Rising costs for consumers are a significant consequence of the rising price of health care delivery. As hospitals continue to acquire physician practices, the result is often using reimbursement to maximize revenue and drive higher prices. Additionally, soaring drug prices are brought on by steep launch and list prices, and drug manufacturers delaying generic and biosimilar medications from going to market. Families feel the consequences of higher prices every day through higher premiums and out-of-pocket costs. This is because the cost of health insurance is driven by the cost of health care.
“We must ensure everyone has access to high-quality health care without breaking the bank,” said BCBSA President and CEO Kim Keck. “The rising prices of prescription drugs and medical care cause higher premiums and out-of-pocket costs. BCBSA has led efforts in the private market to make health care more affordable, but policy action is needed.
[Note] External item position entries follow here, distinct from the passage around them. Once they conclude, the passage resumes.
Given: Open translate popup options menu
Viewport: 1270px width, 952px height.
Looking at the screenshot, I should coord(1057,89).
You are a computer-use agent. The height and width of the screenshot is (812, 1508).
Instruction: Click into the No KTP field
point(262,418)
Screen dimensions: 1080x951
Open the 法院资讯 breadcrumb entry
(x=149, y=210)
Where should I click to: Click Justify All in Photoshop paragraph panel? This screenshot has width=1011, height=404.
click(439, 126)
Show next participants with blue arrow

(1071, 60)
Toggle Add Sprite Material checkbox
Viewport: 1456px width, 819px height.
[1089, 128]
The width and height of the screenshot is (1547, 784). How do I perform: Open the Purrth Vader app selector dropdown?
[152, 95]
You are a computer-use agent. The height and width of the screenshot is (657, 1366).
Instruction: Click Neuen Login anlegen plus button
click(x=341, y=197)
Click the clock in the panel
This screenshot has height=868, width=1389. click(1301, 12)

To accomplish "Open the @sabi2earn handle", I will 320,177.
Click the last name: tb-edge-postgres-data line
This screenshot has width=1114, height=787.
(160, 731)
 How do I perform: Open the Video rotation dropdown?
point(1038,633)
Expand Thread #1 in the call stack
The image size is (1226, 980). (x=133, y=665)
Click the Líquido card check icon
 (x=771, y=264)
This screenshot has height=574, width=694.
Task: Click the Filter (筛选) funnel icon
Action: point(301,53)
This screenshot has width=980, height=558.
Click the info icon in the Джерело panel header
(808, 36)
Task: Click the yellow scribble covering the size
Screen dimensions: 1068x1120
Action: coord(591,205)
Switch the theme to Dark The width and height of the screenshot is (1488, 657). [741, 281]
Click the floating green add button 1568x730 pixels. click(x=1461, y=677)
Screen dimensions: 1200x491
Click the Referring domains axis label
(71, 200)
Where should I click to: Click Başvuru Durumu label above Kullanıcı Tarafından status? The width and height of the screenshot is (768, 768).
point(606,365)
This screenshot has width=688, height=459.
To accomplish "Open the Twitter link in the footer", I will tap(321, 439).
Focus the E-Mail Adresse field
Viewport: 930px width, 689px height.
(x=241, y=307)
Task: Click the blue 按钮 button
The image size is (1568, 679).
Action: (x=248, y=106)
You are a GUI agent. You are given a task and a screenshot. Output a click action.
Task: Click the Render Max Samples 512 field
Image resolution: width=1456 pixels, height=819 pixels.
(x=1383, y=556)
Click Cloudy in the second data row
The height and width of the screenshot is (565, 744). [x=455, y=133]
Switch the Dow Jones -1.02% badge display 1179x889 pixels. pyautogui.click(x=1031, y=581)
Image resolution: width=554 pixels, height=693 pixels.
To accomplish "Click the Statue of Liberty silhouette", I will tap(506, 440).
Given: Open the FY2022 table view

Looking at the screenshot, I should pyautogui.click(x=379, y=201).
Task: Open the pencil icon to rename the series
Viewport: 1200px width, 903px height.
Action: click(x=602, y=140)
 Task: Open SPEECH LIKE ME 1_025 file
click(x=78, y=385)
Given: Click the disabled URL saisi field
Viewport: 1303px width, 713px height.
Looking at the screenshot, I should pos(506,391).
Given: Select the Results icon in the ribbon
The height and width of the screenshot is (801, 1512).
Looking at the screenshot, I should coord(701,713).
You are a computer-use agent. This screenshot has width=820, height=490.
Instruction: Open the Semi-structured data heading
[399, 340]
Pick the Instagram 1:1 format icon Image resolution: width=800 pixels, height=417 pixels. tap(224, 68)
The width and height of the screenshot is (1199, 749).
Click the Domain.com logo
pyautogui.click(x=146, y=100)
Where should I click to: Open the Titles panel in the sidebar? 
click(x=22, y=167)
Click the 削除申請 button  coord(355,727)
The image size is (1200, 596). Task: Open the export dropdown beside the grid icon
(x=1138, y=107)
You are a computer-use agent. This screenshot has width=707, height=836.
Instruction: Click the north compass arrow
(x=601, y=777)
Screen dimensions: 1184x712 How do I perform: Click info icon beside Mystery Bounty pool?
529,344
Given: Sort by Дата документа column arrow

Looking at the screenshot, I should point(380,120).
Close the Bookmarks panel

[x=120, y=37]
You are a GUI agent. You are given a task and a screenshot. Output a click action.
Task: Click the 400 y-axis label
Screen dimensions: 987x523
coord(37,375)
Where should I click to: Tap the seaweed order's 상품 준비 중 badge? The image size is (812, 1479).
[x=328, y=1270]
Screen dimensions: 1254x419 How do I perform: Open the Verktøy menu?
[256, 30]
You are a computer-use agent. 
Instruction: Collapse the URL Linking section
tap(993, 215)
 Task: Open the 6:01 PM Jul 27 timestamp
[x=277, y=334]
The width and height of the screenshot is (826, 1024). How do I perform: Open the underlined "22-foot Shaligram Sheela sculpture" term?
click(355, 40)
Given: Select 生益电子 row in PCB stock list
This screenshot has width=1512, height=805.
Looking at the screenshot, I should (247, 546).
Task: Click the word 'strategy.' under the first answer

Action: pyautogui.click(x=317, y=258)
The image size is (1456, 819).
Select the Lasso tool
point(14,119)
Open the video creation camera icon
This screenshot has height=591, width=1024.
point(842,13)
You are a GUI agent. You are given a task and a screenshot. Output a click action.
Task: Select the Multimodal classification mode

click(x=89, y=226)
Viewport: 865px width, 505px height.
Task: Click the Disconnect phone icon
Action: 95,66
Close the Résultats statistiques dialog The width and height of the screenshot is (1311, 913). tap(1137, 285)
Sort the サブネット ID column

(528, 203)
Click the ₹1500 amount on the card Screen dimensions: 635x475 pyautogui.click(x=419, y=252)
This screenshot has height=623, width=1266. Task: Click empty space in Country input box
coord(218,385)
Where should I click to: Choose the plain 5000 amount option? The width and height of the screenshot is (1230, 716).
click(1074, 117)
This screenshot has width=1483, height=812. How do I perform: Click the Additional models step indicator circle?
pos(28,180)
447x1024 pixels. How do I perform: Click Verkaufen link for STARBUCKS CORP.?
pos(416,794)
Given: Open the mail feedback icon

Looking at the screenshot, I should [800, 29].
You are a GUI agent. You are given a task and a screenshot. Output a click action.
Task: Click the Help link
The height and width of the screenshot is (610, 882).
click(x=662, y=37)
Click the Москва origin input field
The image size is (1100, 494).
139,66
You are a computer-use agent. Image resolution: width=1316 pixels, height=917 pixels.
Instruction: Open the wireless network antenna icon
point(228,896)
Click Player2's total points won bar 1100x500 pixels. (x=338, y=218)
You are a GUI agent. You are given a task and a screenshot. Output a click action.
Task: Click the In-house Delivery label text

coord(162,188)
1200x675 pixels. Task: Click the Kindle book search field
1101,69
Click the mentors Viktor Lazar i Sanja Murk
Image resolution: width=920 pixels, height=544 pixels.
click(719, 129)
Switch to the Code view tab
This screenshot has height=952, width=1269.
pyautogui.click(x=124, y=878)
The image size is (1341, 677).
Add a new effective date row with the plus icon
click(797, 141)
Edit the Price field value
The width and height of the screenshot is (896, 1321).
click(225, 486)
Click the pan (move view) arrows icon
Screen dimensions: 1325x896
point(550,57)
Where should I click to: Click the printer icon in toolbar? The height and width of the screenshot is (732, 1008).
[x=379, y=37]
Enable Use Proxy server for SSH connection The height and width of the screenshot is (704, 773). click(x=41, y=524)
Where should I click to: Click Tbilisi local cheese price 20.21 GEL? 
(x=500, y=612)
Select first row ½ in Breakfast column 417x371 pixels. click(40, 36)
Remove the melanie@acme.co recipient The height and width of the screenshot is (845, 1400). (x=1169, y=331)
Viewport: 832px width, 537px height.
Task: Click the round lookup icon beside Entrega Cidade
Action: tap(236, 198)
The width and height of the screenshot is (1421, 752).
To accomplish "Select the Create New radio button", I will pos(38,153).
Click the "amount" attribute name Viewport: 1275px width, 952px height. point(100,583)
We urge Congress to enact solutions that can cut costs by more than three-quarters of a trillion dollars by fostering competition, fixing drug pricing, and improving the care that patients receive.”
BCBSA’s Affordability Solutions for the Health of America are focused on:
- Improving competition among health care providers by promoting reasonable reimbursement depending on the site of care, cracking down on anti-competitive behavior, and enacting policies that promote fair and transparent billing practices.
- Increasing access to lower-cost prescription drugs by speeding generic and biosimilar alternatives to market, eliminating pricing tactics that slow production on generic drugs, closing patent and regulatory loopholes and giving consumers more information about pricing.
- Ensuring patients receive the highest-quality health care by moving away from fee-for-service payment models so providers are rewarded and reimbursed for delivering safe, high-quality care, as well as modernizing the prior authorization process so that providers can make appropriate and cost-effective treatment decisions with their patients.
Over 10 years, these solutions would generate federal savings of $337 billion, would reduce private insurance premiums by $298 billion, and would save enrollees in Medicare and private plans a total of $206 billion in out-of-pocket costs.
Making health care more affordable for all Americans requires not only good public policy but private-market solutions as well. The Blues are leading by partnering with CivicaRx to bring lower-cost prescription medications directly to consumers, including producing insulin at a patient price of $30 or less per vial—a savings of nearly $400 for uninsured and underinsured patients.
Additionally, BCBSA and Blue Cross and Blue Shield companies joined together this month to launch Synergie Medication Collective, a first-of-its-kind approach that prioritizes partnership and transparency to improve affordability, accelerate innovation and increase efficiency in managing the costs of medical benefit drugs, such as chemotherapies to treat cancer or infusions to treat autoimmune diseases.
“We remain committed to working across industry and government to build a better, more affordable system of health,” continued Keck.